A 7 heures, les principaux carrefours de Marseille sont occupés par des barrages de police. Les G.M.R. et, les Feld‑gendarmes patrouillent dans la ville et vérifient l'identité des passants. Les tramways sont arrêtés et certains voyageurs sont interpellés par les agents.
Les policiers sont actifs, mais les G.F. ne le sont pas moins. Leur travail n'est pas terminé. Il faut fournir aux évadés des papiers d'identité, des vêtements. Il faut les nourrir et les soigner. Bientôt il faudra « caser » les six G.F. et remettre les six communistes en contact avec leur organisation. Tout ce travail demandera trois semaines.
Un soir du début avril un inspecteur de police ami signala à Lévis qu'une perquisition monstre allait avoir lieu le lendemain. Il ne connaissait pas le lieu exact où devaient se dérouler les recherches. Trois G.F. : René Serre, Camille Cresta (v. PI. XVII et XVIII), Roger Cabras, furent cachés à Allauch chez Marianne Bardini (y. PI. XVI), puis chez Templier. On les emmena ensuite dans un poste à feu de la campagne aixoise, « Les Chênes », mis à la disposition des Groupes Francs par MM. Caste père et fils. Là ils retrouvèrent leurs autres camarades évadés. Cette dernière « planque » n'étant pas sûre, on ramena les évadés chez des amis : les frères Caste, horlogers, 39, rue Émeric David à Aix-en-Provence. Puis Rudy repartit avec certains, dont Drouet, à Seyne-les-Alpes chez Valentin. Marcel, l'ex-gendarme, en reçut d'autres, dont Guy Arnaud, à Toulon. Cresta etSerre furent cordialement hébergés dans les environs à Éguilles, chez M. Aillaud. Serre reçut ensuite l'hospitalité de M. Arnaudo, et Cresta, très jeune et peu désireux de recommencer à travailler immédiatement, fut « planqué » dans une ferme à Éguilles, chez M. Salin.

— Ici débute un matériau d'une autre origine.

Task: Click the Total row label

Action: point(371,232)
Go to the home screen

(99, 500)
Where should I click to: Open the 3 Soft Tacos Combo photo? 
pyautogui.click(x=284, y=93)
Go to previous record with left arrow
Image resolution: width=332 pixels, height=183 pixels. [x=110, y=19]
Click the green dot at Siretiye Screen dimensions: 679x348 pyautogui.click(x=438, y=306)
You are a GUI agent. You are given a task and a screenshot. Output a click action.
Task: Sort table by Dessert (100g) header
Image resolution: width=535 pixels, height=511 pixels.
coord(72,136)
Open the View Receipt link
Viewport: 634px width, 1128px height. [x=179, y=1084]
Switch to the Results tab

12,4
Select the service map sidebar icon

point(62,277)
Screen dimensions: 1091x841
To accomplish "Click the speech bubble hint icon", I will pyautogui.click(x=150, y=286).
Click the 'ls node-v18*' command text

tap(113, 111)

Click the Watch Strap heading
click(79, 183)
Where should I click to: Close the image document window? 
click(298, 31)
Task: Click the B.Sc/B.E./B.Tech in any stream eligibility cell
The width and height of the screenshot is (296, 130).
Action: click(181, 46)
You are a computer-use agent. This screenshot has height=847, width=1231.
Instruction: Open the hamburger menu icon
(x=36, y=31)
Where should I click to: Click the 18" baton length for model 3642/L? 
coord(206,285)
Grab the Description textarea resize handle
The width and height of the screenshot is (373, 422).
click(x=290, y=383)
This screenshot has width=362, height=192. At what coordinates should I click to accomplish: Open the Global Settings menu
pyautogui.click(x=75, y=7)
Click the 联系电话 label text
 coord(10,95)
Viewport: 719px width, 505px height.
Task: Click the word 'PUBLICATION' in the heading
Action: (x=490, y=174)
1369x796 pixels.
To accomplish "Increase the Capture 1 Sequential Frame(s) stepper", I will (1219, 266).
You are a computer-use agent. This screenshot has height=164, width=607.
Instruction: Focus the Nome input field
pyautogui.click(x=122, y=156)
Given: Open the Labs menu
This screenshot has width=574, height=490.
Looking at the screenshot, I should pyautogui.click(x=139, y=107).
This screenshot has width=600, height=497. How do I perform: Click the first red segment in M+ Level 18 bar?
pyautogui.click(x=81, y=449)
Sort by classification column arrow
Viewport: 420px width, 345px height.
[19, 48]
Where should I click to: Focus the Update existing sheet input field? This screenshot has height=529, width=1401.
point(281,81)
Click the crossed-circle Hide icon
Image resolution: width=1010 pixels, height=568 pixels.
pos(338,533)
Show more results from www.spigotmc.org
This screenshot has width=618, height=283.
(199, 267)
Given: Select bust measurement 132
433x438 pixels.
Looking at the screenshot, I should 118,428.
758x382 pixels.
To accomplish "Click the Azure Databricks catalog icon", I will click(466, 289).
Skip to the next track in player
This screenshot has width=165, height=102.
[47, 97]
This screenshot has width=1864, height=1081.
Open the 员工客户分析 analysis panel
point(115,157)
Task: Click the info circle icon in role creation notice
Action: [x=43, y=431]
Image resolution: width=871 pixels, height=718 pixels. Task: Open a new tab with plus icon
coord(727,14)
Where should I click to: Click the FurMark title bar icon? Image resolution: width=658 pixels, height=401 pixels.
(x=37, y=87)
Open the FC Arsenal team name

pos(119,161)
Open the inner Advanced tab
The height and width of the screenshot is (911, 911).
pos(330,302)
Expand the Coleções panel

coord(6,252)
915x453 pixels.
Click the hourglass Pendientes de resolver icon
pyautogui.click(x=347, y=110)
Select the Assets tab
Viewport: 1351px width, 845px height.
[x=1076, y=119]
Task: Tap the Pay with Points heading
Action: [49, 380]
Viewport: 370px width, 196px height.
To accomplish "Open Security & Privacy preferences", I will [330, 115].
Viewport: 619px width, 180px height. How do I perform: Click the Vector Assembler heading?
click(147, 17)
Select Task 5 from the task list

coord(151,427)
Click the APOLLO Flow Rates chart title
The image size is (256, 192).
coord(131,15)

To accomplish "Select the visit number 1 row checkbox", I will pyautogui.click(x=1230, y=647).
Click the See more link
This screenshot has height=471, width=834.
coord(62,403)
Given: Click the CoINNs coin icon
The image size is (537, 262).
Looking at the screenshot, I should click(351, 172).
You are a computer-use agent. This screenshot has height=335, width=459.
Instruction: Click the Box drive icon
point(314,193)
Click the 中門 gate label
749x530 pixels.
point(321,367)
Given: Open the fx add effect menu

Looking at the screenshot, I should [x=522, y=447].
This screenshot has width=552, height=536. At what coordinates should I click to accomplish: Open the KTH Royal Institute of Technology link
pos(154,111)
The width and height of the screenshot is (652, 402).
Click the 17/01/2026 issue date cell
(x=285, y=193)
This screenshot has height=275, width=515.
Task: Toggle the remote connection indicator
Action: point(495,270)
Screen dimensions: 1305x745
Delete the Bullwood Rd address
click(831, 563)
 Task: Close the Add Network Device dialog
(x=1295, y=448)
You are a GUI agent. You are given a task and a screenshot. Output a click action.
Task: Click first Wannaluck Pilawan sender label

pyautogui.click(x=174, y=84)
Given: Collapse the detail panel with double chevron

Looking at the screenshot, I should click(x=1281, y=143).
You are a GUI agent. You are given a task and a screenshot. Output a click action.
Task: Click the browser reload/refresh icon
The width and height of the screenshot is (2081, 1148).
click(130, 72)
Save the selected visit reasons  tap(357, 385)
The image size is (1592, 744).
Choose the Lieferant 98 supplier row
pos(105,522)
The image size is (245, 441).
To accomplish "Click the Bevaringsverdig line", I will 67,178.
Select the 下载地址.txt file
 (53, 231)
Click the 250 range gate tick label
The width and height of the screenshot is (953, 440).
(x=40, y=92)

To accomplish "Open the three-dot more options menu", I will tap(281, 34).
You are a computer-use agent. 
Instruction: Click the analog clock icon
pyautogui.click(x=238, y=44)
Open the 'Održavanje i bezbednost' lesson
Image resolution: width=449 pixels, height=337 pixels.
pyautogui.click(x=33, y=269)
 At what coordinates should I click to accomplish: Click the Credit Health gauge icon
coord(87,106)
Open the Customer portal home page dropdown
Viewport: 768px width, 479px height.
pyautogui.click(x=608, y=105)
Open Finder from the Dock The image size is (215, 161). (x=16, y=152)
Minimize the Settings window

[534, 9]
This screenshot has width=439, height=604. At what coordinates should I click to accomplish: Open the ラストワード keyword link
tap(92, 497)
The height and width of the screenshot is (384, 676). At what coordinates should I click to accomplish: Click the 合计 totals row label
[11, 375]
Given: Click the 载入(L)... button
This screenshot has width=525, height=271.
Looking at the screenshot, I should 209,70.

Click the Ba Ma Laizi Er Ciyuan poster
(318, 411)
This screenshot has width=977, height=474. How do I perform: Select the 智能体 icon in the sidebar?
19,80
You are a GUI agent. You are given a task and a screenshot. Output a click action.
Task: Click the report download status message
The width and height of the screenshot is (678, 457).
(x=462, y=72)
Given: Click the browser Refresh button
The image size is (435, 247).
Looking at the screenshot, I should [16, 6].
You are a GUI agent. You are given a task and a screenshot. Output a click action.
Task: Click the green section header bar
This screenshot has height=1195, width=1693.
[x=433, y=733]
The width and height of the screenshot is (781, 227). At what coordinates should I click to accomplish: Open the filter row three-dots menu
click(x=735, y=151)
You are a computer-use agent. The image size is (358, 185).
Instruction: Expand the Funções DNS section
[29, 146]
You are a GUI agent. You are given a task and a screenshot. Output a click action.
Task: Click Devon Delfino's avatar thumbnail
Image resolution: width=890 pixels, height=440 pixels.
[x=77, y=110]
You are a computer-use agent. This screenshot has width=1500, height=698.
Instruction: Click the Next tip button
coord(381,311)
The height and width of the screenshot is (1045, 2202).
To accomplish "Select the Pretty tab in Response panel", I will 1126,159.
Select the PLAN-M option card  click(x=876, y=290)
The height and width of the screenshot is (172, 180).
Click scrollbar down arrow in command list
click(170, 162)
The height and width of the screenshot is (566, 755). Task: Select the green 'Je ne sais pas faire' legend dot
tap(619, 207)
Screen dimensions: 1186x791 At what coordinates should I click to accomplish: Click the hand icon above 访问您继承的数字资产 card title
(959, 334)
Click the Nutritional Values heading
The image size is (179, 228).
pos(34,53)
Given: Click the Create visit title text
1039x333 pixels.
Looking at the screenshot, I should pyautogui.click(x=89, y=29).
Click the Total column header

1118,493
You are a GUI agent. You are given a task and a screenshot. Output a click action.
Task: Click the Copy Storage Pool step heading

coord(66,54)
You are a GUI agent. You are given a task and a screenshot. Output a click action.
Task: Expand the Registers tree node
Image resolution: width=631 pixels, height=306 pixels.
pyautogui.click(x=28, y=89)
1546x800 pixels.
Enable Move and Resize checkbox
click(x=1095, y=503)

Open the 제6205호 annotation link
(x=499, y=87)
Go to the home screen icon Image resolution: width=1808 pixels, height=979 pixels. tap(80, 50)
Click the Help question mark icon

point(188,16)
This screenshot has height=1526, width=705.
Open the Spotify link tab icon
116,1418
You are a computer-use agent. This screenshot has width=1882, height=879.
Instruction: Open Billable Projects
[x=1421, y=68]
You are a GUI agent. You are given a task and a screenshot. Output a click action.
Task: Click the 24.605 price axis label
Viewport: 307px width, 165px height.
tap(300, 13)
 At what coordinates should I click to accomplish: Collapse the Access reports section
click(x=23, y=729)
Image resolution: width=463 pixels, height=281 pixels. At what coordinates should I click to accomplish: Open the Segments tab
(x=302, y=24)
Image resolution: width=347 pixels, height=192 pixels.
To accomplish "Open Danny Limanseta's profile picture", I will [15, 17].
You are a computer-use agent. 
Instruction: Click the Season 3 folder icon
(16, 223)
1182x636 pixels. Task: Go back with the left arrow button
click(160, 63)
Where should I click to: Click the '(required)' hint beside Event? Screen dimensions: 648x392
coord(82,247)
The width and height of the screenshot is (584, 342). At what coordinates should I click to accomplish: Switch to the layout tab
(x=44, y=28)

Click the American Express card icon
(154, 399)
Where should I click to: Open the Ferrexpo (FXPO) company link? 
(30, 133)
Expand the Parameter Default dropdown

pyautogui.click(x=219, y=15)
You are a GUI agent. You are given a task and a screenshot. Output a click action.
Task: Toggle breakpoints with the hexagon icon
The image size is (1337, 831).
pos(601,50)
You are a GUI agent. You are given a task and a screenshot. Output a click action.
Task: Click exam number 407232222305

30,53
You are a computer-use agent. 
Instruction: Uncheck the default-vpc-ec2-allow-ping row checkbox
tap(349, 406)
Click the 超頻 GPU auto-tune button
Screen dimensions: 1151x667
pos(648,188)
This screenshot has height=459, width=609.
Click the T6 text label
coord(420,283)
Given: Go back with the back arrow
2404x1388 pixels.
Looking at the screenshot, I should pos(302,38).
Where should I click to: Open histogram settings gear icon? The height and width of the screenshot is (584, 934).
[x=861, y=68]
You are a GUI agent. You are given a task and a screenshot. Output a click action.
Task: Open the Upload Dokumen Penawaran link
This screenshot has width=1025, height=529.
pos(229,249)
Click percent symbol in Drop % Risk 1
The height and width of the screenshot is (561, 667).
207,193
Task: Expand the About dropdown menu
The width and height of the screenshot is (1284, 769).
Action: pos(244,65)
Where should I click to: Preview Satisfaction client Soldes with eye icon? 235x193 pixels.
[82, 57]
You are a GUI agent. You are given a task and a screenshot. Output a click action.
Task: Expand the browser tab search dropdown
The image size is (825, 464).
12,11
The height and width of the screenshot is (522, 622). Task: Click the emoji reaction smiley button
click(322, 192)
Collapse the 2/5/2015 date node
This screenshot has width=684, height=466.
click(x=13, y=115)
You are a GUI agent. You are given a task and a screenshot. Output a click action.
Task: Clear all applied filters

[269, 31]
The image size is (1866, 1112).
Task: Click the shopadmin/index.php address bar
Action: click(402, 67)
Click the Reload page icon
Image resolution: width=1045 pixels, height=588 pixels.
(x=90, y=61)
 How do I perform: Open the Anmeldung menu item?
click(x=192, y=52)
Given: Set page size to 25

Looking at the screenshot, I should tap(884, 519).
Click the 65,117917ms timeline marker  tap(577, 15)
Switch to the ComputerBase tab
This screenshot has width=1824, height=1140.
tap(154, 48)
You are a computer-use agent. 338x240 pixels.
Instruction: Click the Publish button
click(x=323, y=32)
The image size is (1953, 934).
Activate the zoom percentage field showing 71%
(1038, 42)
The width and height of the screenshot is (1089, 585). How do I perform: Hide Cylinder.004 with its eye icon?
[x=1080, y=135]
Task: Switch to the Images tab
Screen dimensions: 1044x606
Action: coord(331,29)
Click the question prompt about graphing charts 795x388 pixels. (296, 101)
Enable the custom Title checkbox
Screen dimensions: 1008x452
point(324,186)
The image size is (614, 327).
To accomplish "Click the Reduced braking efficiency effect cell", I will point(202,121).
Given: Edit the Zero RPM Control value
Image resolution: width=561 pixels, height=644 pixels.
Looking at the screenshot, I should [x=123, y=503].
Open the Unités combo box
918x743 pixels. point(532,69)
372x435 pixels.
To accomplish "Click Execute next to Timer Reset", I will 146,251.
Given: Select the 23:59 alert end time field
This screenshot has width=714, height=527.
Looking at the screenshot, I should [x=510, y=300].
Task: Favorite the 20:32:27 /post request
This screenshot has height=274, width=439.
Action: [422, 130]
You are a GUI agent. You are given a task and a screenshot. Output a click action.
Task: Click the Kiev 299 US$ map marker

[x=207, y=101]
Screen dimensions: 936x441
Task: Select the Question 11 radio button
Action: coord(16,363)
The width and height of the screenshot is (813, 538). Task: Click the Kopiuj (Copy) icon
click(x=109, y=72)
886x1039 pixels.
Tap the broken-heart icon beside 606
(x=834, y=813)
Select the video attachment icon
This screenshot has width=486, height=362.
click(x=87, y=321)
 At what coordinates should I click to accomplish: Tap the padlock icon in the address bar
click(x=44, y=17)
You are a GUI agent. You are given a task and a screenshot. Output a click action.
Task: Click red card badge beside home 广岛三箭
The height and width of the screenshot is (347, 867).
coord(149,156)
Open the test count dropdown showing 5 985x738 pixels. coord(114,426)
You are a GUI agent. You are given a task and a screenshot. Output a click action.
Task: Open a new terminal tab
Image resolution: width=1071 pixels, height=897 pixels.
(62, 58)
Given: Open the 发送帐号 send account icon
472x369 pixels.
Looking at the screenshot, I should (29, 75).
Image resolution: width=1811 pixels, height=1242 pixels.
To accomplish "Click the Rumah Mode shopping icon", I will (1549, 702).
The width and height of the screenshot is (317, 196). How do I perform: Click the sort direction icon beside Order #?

La perquisition fut impressionnante : quatre cents agents fouillèrent le quartier populaire de la Belle-de-Mai, bien loin du quartier• semi-bourgeois où les évadés s'étaient repliés. Les projecteurs des voitures de police lancèrent leurs faisceaux en toutes directions. La rumeur publique grossissait de jour en jour le nombre des évadés et des policiers lancés à leur poursuite. La presse resta muette, mais Marseille riait et les G.F. aussi.